L’enquête menée par la FNAF en décembre 2017 et janvier 2018 montre que l’âge moyen des assistantes familiales s’élève à 54,5 ans et que 33% d’entre elles atteindront l’âge de la retraite dans cinq ans.

« Il y a de moins en moins de candidats, et c’est partie dû au fait que nous accueillons davantage d’enfants qui relèvent de la psychiatrie parce que les structures adaptées manquent, alors que nous ne sommes pas préparées pour cela » confie Michelle Babin, présidente de la FNAF. L’enquête montre que 31 % d’entres elles accueillent des enfants présentant des troubles du comportement, que 34 % ont dû arrêter des accueils.

Seulement 34% des professionnelles estiment faire partie des équipes de l’Aide sociale à l’enfance (ASE), 54% disent avoir déjà rencontré des difficultés, mais seulement 41% disent avoir reçu une réponse pour les résoudre.

« L’absence de respect de la présomption d’innocence, avec seulement 12 % de professionnelles qui témoignent de la mise en place d’une procédure dans leur département, constitue aussi un motif important de retrait de la profession,  poursuit Michelle Babin. Et le fait d’avoir un salaire en dent de scie ».

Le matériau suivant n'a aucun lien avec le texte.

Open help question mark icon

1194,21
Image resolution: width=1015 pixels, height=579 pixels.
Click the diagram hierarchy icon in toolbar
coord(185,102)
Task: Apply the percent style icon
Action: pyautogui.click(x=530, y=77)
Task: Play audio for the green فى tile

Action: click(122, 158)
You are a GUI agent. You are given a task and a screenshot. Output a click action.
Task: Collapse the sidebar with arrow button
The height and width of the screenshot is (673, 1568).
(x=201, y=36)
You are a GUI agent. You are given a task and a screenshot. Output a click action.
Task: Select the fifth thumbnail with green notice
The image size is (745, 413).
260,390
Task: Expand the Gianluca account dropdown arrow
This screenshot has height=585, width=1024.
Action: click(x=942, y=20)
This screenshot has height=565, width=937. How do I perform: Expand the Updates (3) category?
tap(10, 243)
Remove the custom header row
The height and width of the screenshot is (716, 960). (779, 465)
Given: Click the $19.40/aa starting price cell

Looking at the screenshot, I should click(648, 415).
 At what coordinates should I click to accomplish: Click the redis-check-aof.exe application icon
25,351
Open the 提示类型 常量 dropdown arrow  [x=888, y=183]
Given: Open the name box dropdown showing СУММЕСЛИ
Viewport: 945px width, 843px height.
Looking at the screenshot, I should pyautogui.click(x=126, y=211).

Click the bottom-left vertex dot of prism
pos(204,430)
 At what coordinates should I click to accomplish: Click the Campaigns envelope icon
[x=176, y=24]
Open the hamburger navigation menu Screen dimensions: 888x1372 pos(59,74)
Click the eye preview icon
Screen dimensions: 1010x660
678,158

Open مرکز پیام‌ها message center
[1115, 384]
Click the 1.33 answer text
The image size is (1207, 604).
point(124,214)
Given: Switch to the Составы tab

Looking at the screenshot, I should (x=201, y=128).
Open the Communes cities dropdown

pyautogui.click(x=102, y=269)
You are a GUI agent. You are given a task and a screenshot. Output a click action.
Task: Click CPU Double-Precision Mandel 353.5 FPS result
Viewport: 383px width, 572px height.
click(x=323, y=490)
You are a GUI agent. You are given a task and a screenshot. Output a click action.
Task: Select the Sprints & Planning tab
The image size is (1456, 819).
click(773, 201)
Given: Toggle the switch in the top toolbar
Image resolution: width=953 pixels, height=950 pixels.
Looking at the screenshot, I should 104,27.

La FNAF a fait remonter ses inquiétudes jusqu’à l’Élysée où ses responsables ont été reçus par un conseiller le 15 mai dernier, après avoir monté un dossier pour demander audience au Président de la République. Par communiqué, la fédération s’adresse aujourd’hui aux présidents des Conseils départementaux. « Entendez-vous l’inquiétude des assistants familiaux qui vous alertent, vous sollicitent et vous proposent des idées pour revaloriser leur métier, améliorer les pratiques et ainsi donner envie aux personnes intéressées de s’engager dans la durée ? » demande-t-elle.